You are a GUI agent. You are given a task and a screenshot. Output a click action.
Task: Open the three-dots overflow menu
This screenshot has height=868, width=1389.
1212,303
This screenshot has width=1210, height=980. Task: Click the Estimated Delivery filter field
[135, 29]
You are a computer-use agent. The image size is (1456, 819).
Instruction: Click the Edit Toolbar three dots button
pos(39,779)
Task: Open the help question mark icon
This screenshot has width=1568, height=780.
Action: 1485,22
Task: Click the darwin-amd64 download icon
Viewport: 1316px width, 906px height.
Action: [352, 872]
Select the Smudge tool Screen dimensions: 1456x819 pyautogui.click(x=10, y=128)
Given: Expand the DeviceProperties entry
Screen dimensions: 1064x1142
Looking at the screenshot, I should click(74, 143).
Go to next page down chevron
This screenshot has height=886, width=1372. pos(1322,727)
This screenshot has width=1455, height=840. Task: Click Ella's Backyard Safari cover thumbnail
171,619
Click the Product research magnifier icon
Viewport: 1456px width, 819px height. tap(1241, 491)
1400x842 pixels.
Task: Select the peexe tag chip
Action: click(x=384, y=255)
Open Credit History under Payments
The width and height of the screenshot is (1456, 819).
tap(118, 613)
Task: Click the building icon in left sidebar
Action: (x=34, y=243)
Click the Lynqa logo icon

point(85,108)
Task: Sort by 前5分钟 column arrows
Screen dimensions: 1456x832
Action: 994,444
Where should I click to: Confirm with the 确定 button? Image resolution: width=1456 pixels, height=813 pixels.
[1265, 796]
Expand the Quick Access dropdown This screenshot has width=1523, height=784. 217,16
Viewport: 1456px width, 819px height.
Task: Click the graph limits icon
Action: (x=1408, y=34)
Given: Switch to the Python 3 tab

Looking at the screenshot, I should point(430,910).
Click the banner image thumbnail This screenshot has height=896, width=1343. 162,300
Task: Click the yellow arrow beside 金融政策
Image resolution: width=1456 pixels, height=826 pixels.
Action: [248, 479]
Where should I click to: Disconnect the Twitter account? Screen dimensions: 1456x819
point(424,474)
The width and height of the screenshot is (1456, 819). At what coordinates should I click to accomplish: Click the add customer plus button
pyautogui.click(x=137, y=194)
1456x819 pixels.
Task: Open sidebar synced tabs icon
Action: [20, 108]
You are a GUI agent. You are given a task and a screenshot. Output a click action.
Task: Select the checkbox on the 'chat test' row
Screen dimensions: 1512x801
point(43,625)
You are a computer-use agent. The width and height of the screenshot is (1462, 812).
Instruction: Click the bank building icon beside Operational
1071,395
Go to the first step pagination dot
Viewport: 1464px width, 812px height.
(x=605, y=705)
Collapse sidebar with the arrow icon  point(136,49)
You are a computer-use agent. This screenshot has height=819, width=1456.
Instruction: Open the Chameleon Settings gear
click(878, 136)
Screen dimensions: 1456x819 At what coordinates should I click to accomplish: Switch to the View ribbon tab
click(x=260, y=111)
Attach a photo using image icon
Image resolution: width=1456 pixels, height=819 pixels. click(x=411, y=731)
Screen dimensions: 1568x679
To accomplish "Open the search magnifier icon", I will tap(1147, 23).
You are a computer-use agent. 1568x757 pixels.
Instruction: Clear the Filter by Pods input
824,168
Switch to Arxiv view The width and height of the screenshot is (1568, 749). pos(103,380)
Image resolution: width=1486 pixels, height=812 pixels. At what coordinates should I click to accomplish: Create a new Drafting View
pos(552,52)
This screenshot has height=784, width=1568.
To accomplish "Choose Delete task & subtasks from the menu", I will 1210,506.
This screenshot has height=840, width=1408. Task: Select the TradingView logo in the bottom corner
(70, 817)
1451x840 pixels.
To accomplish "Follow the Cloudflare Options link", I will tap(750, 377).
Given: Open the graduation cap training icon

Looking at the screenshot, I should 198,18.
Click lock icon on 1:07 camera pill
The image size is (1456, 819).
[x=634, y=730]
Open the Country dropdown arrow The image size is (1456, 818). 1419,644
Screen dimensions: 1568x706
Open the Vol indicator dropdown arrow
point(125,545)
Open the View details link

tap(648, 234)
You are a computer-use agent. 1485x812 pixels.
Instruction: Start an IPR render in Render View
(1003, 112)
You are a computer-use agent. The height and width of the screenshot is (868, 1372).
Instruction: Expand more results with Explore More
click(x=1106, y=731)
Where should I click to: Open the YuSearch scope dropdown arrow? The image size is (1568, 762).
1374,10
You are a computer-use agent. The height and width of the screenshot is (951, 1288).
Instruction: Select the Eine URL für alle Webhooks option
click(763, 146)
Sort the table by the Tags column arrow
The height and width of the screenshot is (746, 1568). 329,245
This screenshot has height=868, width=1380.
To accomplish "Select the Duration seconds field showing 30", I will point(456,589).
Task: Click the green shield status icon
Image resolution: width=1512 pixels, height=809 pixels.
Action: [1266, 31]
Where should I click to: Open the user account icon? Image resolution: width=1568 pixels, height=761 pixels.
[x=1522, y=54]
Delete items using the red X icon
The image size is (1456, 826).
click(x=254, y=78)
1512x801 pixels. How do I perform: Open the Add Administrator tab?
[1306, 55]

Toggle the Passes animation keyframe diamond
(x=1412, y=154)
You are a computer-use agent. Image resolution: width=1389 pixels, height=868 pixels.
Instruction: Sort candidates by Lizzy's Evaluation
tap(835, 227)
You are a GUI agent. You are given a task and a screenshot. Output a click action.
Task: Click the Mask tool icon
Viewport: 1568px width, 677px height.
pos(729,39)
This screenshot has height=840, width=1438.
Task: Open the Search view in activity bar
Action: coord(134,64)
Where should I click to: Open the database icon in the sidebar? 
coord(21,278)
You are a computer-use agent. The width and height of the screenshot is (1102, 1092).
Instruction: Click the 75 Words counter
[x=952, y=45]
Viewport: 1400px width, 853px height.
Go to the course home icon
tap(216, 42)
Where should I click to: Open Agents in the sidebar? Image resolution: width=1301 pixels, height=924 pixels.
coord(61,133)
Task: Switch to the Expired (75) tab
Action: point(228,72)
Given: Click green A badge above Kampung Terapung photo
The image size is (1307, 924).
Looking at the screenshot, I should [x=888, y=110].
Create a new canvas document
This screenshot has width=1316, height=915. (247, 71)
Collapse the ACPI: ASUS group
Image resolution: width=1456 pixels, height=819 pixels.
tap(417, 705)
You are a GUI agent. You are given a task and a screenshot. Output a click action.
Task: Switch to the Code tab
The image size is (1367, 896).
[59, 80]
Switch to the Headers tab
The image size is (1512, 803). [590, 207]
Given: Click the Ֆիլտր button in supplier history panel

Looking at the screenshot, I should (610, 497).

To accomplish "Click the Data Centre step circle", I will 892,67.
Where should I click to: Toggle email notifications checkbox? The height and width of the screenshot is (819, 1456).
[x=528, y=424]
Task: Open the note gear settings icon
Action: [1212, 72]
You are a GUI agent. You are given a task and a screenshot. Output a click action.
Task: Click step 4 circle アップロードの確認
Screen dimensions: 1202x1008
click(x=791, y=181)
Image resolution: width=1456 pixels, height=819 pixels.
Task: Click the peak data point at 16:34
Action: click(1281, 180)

=== TASK DIRECTIONS ===
Top to bottom, the records above must be output exactly.

=== TASK RESPONSE ===
You are a GUI agent. You are given a task and a screenshot. Output a click action.
Task: Open the three-dots overflow menu
This screenshot has height=868, width=1389.
1212,303
This screenshot has width=1210, height=980. Task: Click the Estimated Delivery filter field
[135, 29]
You are a computer-use agent. The image size is (1456, 819).
Instruction: Click the Edit Toolbar three dots button
pos(39,779)
Task: Open the help question mark icon
This screenshot has width=1568, height=780.
Action: 1485,22
Task: Click the darwin-amd64 download icon
Viewport: 1316px width, 906px height.
Action: [352, 872]
Select the Smudge tool Screen dimensions: 1456x819 pyautogui.click(x=10, y=128)
Given: Expand the DeviceProperties entry
Screen dimensions: 1064x1142
Looking at the screenshot, I should click(74, 143).
Go to next page down chevron
This screenshot has height=886, width=1372. pos(1322,727)
This screenshot has width=1455, height=840. Task: Click Ella's Backyard Safari cover thumbnail
171,619
Click the Product research magnifier icon
Viewport: 1456px width, 819px height. tap(1241, 491)
1400x842 pixels.
Task: Select the peexe tag chip
Action: click(x=384, y=255)
Open Credit History under Payments
The width and height of the screenshot is (1456, 819).
tap(118, 613)
Task: Click the building icon in left sidebar
Action: (x=34, y=243)
Click the Lynqa logo icon

point(85,108)
Task: Sort by 前5分钟 column arrows
Screen dimensions: 1456x832
Action: 994,444
Where should I click to: Confirm with the 确定 button? Image resolution: width=1456 pixels, height=813 pixels.
[1265, 796]
Expand the Quick Access dropdown This screenshot has width=1523, height=784. 217,16
Viewport: 1456px width, 819px height.
Task: Click the graph limits icon
Action: (x=1408, y=34)
Given: Switch to the Python 3 tab

Looking at the screenshot, I should point(430,910).
Click the banner image thumbnail This screenshot has height=896, width=1343. 162,300
Task: Click the yellow arrow beside 金融政策
Image resolution: width=1456 pixels, height=826 pixels.
Action: [248, 479]
Where should I click to: Disconnect the Twitter account? Screen dimensions: 1456x819
point(424,474)
The width and height of the screenshot is (1456, 819). At what coordinates should I click to accomplish: Click the add customer plus button
pyautogui.click(x=137, y=194)
1456x819 pixels.
Task: Open sidebar synced tabs icon
Action: [20, 108]
You are a GUI agent. You are given a task and a screenshot. Output a click action.
Task: Select the checkbox on the 'chat test' row
Screen dimensions: 1512x801
point(43,625)
You are a computer-use agent. The width and height of the screenshot is (1462, 812).
Instruction: Click the bank building icon beside Operational
1071,395
Go to the first step pagination dot
Viewport: 1464px width, 812px height.
(x=605, y=705)
Collapse sidebar with the arrow icon  point(136,49)
You are a computer-use agent. This screenshot has height=819, width=1456.
Instruction: Open the Chameleon Settings gear
click(878, 136)
Screen dimensions: 1456x819 At what coordinates should I click to accomplish: Switch to the View ribbon tab
click(x=260, y=111)
Attach a photo using image icon
Image resolution: width=1456 pixels, height=819 pixels. click(x=411, y=731)
Screen dimensions: 1568x679
To accomplish "Open the search magnifier icon", I will tap(1147, 23).
You are a computer-use agent. 1568x757 pixels.
Instruction: Clear the Filter by Pods input
824,168
Switch to Arxiv view The width and height of the screenshot is (1568, 749). pos(103,380)
Image resolution: width=1486 pixels, height=812 pixels. At what coordinates should I click to accomplish: Create a new Drafting View
pos(552,52)
This screenshot has height=784, width=1568.
To accomplish "Choose Delete task & subtasks from the menu", I will 1210,506.
This screenshot has height=840, width=1408. Task: Select the TradingView logo in the bottom corner
(70, 817)
1451x840 pixels.
To accomplish "Follow the Cloudflare Options link", I will tap(750, 377).
Given: Open the graduation cap training icon

Looking at the screenshot, I should 198,18.
Click lock icon on 1:07 camera pill
The image size is (1456, 819).
[x=634, y=730]
Open the Country dropdown arrow The image size is (1456, 818). 1419,644
Screen dimensions: 1568x706
Open the Vol indicator dropdown arrow
point(125,545)
Open the View details link

tap(648, 234)
You are a computer-use agent. 1485x812 pixels.
Instruction: Start an IPR render in Render View
(1003, 112)
You are a computer-use agent. The height and width of the screenshot is (868, 1372).
Instruction: Expand more results with Explore More
click(x=1106, y=731)
Where should I click to: Open the YuSearch scope dropdown arrow? The image size is (1568, 762).
1374,10
You are a computer-use agent. The height and width of the screenshot is (951, 1288).
Instruction: Select the Eine URL für alle Webhooks option
click(763, 146)
Sort the table by the Tags column arrow
The height and width of the screenshot is (746, 1568). 329,245
This screenshot has height=868, width=1380.
To accomplish "Select the Duration seconds field showing 30", I will point(456,589).
Task: Click the green shield status icon
Image resolution: width=1512 pixels, height=809 pixels.
Action: [1266, 31]
Where should I click to: Open the user account icon? Image resolution: width=1568 pixels, height=761 pixels.
[x=1522, y=54]
Delete items using the red X icon
The image size is (1456, 826).
click(x=254, y=78)
1512x801 pixels. How do I perform: Open the Add Administrator tab?
[1306, 55]

Toggle the Passes animation keyframe diamond
(x=1412, y=154)
You are a computer-use agent. Image resolution: width=1389 pixels, height=868 pixels.
Instruction: Sort candidates by Lizzy's Evaluation
tap(835, 227)
You are a GUI agent. You are given a task and a screenshot. Output a click action.
Task: Click the Mask tool icon
Viewport: 1568px width, 677px height.
pos(729,39)
This screenshot has height=840, width=1438.
Task: Open the Search view in activity bar
Action: coord(134,64)
Where should I click to: Open the database icon in the sidebar? 
coord(21,278)
You are a computer-use agent. The width and height of the screenshot is (1102, 1092).
Instruction: Click the 75 Words counter
[x=952, y=45]
Viewport: 1400px width, 853px height.
Go to the course home icon
tap(216, 42)
Where should I click to: Open Agents in the sidebar? Image resolution: width=1301 pixels, height=924 pixels.
coord(61,133)
Task: Switch to the Expired (75) tab
Action: point(228,72)
Given: Click green A badge above Kampung Terapung photo
The image size is (1307, 924).
Looking at the screenshot, I should [x=888, y=110].
Create a new canvas document
This screenshot has width=1316, height=915. (247, 71)
Collapse the ACPI: ASUS group
Image resolution: width=1456 pixels, height=819 pixels.
tap(417, 705)
You are a GUI agent. You are given a task and a screenshot. Output a click action.
Task: Switch to the Code tab
The image size is (1367, 896).
[59, 80]
Switch to the Headers tab
The image size is (1512, 803). [590, 207]
Given: Click the Ֆիլտր button in supplier history panel

Looking at the screenshot, I should (610, 497).

To accomplish "Click the Data Centre step circle", I will 892,67.
Where should I click to: Toggle email notifications checkbox? The height and width of the screenshot is (819, 1456).
[x=528, y=424]
Task: Open the note gear settings icon
Action: [1212, 72]
You are a GUI agent. You are given a task and a screenshot. Output a click action.
Task: Click step 4 circle アップロードの確認
Screen dimensions: 1202x1008
click(x=791, y=181)
Image resolution: width=1456 pixels, height=819 pixels.
Task: Click the peak data point at 16:34
Action: click(1281, 180)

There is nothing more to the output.